DATA RECORDS -

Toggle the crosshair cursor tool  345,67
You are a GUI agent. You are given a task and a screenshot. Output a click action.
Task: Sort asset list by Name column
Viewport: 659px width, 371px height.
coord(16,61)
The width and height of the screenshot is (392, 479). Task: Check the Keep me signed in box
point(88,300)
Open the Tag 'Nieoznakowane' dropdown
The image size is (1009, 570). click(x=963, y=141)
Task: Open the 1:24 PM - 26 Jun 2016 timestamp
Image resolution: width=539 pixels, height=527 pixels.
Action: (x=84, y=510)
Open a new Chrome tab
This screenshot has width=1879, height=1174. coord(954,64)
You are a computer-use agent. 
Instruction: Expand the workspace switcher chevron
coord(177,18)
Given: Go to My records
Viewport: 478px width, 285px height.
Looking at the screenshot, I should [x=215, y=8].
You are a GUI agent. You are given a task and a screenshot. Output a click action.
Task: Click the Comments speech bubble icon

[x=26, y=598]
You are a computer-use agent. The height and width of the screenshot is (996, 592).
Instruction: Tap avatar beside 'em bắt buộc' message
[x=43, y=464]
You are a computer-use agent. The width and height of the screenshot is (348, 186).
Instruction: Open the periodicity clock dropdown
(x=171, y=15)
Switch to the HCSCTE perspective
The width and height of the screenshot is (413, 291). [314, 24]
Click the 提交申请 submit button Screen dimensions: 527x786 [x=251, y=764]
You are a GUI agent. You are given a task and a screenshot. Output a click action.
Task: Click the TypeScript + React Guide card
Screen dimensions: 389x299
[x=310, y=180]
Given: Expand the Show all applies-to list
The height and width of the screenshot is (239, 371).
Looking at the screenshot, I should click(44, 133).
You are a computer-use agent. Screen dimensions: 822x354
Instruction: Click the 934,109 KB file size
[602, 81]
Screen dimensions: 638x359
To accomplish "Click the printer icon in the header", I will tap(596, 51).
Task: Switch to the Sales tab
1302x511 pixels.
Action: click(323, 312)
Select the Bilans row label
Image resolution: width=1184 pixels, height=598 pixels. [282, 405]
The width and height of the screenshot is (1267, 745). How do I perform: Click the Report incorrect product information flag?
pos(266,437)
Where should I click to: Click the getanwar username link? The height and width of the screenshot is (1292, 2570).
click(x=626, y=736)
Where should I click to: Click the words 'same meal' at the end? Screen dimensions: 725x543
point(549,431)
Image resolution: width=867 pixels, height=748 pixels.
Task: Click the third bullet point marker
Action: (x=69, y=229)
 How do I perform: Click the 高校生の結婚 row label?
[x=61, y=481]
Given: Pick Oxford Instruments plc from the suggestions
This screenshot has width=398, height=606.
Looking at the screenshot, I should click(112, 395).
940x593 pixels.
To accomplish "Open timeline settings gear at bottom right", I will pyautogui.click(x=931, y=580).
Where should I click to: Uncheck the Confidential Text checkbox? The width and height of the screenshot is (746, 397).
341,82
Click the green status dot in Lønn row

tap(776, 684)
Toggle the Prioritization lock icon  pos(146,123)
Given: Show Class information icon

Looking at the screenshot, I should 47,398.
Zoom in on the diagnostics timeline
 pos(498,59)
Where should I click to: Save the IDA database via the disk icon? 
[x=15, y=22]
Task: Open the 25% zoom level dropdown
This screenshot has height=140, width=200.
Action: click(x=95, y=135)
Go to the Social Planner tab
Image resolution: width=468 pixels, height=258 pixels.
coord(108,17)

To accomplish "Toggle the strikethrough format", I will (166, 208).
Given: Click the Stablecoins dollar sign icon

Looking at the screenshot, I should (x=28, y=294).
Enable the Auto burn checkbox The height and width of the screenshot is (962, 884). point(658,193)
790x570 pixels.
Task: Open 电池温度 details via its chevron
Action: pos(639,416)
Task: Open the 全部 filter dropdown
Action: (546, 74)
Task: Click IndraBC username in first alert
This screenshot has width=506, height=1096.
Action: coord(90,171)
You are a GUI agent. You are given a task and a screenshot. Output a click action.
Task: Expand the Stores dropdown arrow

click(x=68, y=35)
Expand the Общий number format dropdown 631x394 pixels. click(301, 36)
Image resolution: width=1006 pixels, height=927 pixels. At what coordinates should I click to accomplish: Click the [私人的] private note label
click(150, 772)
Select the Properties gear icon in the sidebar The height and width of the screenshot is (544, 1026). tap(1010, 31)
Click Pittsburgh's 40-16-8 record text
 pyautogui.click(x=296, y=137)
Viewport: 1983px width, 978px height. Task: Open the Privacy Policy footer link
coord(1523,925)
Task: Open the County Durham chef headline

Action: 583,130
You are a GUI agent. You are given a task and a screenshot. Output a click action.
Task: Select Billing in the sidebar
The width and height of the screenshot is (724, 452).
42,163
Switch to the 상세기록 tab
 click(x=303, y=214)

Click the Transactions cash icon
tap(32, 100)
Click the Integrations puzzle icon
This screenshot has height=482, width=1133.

THE REQUEST -
Copy the data above line for line, with no changes.

FINISHED TASK -
Toggle the crosshair cursor tool  345,67
You are a GUI agent. You are given a task and a screenshot. Output a click action.
Task: Sort asset list by Name column
Viewport: 659px width, 371px height.
coord(16,61)
The width and height of the screenshot is (392, 479). Task: Check the Keep me signed in box
point(88,300)
Open the Tag 'Nieoznakowane' dropdown
The image size is (1009, 570). click(x=963, y=141)
Task: Open the 1:24 PM - 26 Jun 2016 timestamp
Image resolution: width=539 pixels, height=527 pixels.
Action: (x=84, y=510)
Open a new Chrome tab
This screenshot has width=1879, height=1174. coord(954,64)
You are a computer-use agent. 
Instruction: Expand the workspace switcher chevron
coord(177,18)
Given: Go to My records
Viewport: 478px width, 285px height.
Looking at the screenshot, I should [x=215, y=8].
You are a GUI agent. You are given a task and a screenshot. Output a click action.
Task: Click the Comments speech bubble icon

[x=26, y=598]
You are a computer-use agent. The height and width of the screenshot is (996, 592).
Instruction: Tap avatar beside 'em bắt buộc' message
[x=43, y=464]
You are a computer-use agent. The width and height of the screenshot is (348, 186).
Instruction: Open the periodicity clock dropdown
(x=171, y=15)
Switch to the HCSCTE perspective
The width and height of the screenshot is (413, 291). [314, 24]
Click the 提交申请 submit button Screen dimensions: 527x786 [x=251, y=764]
You are a GUI agent. You are given a task and a screenshot. Output a click action.
Task: Click the TypeScript + React Guide card
Screen dimensions: 389x299
[x=310, y=180]
Given: Expand the Show all applies-to list
The height and width of the screenshot is (239, 371).
Looking at the screenshot, I should click(44, 133).
You are a computer-use agent. Screen dimensions: 822x354
Instruction: Click the 934,109 KB file size
[602, 81]
Screen dimensions: 638x359
To accomplish "Click the printer icon in the header", I will tap(596, 51).
Task: Switch to the Sales tab
1302x511 pixels.
Action: click(323, 312)
Select the Bilans row label
Image resolution: width=1184 pixels, height=598 pixels. [282, 405]
The width and height of the screenshot is (1267, 745). How do I perform: Click the Report incorrect product information flag?
pos(266,437)
Where should I click to: Click the getanwar username link? The height and width of the screenshot is (1292, 2570).
click(x=626, y=736)
Where should I click to: Click the words 'same meal' at the end? Screen dimensions: 725x543
point(549,431)
Image resolution: width=867 pixels, height=748 pixels.
Task: Click the third bullet point marker
Action: (x=69, y=229)
 How do I perform: Click the 高校生の結婚 row label?
[x=61, y=481]
Given: Pick Oxford Instruments plc from the suggestions
This screenshot has width=398, height=606.
Looking at the screenshot, I should click(112, 395).
940x593 pixels.
To accomplish "Open timeline settings gear at bottom right", I will pyautogui.click(x=931, y=580).
Where should I click to: Uncheck the Confidential Text checkbox? The width and height of the screenshot is (746, 397).
341,82
Click the green status dot in Lønn row

tap(776, 684)
Toggle the Prioritization lock icon  pos(146,123)
Given: Show Class information icon

Looking at the screenshot, I should 47,398.
Zoom in on the diagnostics timeline
 pos(498,59)
Where should I click to: Save the IDA database via the disk icon? 
[x=15, y=22]
Task: Open the 25% zoom level dropdown
This screenshot has height=140, width=200.
Action: click(x=95, y=135)
Go to the Social Planner tab
Image resolution: width=468 pixels, height=258 pixels.
coord(108,17)

To accomplish "Toggle the strikethrough format", I will (166, 208).
Given: Click the Stablecoins dollar sign icon

Looking at the screenshot, I should (x=28, y=294).
Enable the Auto burn checkbox The height and width of the screenshot is (962, 884). point(658,193)
790x570 pixels.
Task: Open 电池温度 details via its chevron
Action: pos(639,416)
Task: Open the 全部 filter dropdown
Action: (546, 74)
Task: Click IndraBC username in first alert
This screenshot has width=506, height=1096.
Action: coord(90,171)
You are a GUI agent. You are given a task and a screenshot. Output a click action.
Task: Expand the Stores dropdown arrow

click(x=68, y=35)
Expand the Общий number format dropdown 631x394 pixels. click(301, 36)
Image resolution: width=1006 pixels, height=927 pixels. At what coordinates should I click to accomplish: Click the [私人的] private note label
click(150, 772)
Select the Properties gear icon in the sidebar The height and width of the screenshot is (544, 1026). tap(1010, 31)
Click Pittsburgh's 40-16-8 record text
 pyautogui.click(x=296, y=137)
Viewport: 1983px width, 978px height. Task: Open the Privacy Policy footer link
coord(1523,925)
Task: Open the County Durham chef headline

Action: 583,130
You are a GUI agent. You are given a task and a screenshot. Output a click action.
Task: Select Billing in the sidebar
The width and height of the screenshot is (724, 452).
42,163
Switch to the 상세기록 tab
 click(x=303, y=214)

Click the Transactions cash icon
tap(32, 100)
Click the Integrations puzzle icon
This screenshot has height=482, width=1133.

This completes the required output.